Babel is by no means a perfect film – it’s really no stronger than Syriana & a far cry from either Crash or Traffic. Still, by comparison with some pictures that have won the Best Picture Oscar – Chicago, Rocky, Out of Africa, even the bon-bon Shakespeare in Love Babel is The Godfather and Children of Paradise rolled into one. The relationship between the Japanese family & the events in Morocco is so contrived as to make you want to laugh when you see the connection. Yet like all ensemble pictures, Babel offers a wonderful setting for great acting, even on the part of “amateurs” in Morocco. Barraza & Kikuchi have both been nominated for supporting actress Oscars – a tough category in a year in which Jennifer Hudson single-handedly stole Dreamgirls with her Aretha-meets-Janis song-as-tantrum – and it’s worth noting that without this film genre, neither Barraza or Kikuchi would ever get the kind of multi-million dollar PR boosts to their careers that both are about to receive. Barraza is a great character actor, but great character actors go for decades without recognition. Kikuchi is just starting her career and her credits were heavily weighted with TV commercials and video game roles right up to this last year.

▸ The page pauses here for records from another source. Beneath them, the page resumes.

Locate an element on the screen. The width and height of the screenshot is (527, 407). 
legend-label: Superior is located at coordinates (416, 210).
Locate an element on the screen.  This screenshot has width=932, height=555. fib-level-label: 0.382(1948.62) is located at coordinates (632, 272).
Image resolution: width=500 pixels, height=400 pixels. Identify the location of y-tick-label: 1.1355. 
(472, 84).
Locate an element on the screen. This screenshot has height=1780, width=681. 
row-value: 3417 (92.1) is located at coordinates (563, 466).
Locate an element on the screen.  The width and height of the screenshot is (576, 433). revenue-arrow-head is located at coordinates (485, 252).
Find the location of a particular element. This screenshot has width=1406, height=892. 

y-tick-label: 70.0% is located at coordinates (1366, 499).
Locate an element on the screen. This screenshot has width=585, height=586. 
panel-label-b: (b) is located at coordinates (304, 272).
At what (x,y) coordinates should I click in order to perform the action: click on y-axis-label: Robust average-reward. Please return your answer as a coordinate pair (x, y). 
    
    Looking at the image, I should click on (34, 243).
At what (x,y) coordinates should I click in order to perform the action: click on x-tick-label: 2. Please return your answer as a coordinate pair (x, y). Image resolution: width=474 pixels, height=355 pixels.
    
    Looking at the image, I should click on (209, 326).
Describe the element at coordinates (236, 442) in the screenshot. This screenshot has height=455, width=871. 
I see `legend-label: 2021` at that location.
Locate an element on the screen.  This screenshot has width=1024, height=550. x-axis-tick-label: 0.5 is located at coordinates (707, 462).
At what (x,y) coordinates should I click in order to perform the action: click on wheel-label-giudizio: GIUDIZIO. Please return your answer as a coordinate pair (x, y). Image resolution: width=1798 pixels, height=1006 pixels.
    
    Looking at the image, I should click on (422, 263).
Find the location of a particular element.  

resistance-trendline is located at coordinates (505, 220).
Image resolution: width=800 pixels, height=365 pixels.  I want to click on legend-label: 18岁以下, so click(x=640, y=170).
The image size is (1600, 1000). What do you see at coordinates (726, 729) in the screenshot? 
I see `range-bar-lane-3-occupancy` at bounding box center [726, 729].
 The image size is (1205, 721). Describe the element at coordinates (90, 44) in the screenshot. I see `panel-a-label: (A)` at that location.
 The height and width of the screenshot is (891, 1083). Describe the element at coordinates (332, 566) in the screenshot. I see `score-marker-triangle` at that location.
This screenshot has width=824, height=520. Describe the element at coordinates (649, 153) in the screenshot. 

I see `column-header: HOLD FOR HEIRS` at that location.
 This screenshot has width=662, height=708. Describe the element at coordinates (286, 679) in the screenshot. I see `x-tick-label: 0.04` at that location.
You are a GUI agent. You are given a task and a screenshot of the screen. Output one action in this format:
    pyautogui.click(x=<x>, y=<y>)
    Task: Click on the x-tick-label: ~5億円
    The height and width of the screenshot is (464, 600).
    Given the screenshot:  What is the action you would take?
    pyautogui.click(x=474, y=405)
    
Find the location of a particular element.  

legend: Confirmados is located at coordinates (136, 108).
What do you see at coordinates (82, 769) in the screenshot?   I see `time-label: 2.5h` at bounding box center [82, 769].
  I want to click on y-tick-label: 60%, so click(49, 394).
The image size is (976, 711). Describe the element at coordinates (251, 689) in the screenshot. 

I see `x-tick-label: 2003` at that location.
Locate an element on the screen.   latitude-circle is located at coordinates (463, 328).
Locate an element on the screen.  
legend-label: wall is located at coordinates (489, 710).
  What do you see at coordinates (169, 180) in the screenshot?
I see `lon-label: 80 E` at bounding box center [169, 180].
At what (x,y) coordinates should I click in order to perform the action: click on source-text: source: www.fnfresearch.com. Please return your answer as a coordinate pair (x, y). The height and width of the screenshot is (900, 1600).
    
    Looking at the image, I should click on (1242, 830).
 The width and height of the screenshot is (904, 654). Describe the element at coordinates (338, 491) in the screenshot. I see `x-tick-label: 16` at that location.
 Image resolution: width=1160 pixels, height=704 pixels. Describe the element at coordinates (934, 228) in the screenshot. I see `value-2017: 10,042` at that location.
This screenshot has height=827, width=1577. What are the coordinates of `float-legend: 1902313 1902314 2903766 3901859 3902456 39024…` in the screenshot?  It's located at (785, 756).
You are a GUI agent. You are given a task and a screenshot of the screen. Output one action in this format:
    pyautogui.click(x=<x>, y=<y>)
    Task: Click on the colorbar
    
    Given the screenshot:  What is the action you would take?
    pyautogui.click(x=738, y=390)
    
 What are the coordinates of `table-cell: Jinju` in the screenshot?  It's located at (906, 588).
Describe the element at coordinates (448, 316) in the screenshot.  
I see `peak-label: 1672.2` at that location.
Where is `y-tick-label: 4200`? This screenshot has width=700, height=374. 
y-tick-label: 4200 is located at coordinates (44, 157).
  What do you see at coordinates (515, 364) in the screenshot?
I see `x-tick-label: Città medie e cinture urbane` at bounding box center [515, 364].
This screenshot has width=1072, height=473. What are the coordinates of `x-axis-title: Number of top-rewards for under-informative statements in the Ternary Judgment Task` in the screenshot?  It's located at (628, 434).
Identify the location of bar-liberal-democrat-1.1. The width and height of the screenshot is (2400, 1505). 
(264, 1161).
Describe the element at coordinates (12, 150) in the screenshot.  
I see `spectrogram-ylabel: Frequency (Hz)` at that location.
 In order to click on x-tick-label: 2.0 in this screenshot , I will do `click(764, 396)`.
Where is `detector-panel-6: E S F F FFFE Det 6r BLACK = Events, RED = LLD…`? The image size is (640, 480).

One aspect of Babel, the film, that I found disturbing was its soft landing for all of the Anglo characters – the wife survives, the kids are found (a detail that is not even shown on screen) – while the Moroccan family lies in ruins, the nanny finds herself deported & the teenage girl is left naked & still a virgin when her father finally comes home to the penthouse they share. There are very different ways one could look at this disparity – Iñárittu is chicken & wants to give the audience at least part of a happy ending; Iñárittu wants to show that it is always the others who get hurt most, even when it is the Anglos who appear to be most at risk throughout much of the movie. Either of these results is plausible and, afterwards, the folks I was with and I could not decide which line of reasoning guided the director. In part, I think that the Tokyo story – in which the heroine is clearly a rich kid, living in a penthouse with a father who can go globetrotting to hunt exotic animals – deliberately messes with the race = class equation that would otherwise jump out at you (as it does, say, in Crash). So maybe it’s a step toward a more sophisticated argument that causes Iñárittu to forestall this blow. But there is no question that this robs Babel of a good deal of its potential dramatic effect.